Although the goal is still aspirational, under Janice Lee’s oversight with the help of Andy Baxevanis and Yang Fann, we are developing a Clinical Research Informatics Strategic Plan Initiative to provide interoperable systems for collection, analysis, and sharing of clinical research data. And, of course, after many years of trying to bring change to our human subjects research program, we hired Jonathan Green to run the Office of Human Subjects Research Protections. He accomplished what we thought might be impossible: the unification and harmonization of our 12 institutional review boards into one central office.
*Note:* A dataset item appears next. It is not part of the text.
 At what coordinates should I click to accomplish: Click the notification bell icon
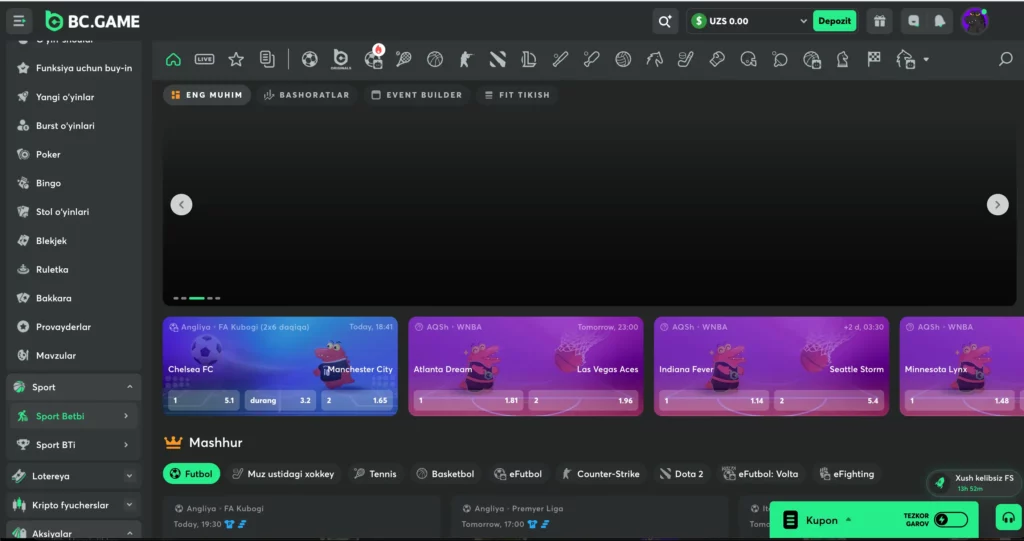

These accomplishments depended entirely on the outstanding team of NIH scientists and program directors in the Office of Intramural Research. All of my immediate senior staffers have strong backgrounds as working scientists, ensuring a deep understanding of the needs of our scientific staff. I want to express my deep gratitude to my principal deputy director, Richard Wyatt, with whom together we share 100 years of NIH experience and nearly every one of my responsibilities; to Roland Owens, director of research workforce development; Arlyn Garcia-Pérez, director of policy and analysis; Carl Hashimoto, director of faculty development; Charles Dearolf, director of program development and support; and Kathryn Partin, director of research integrity.
My next essay will address challenges and opportunities in the coming years for the intramural program. I will leave these as a bequest to my successor.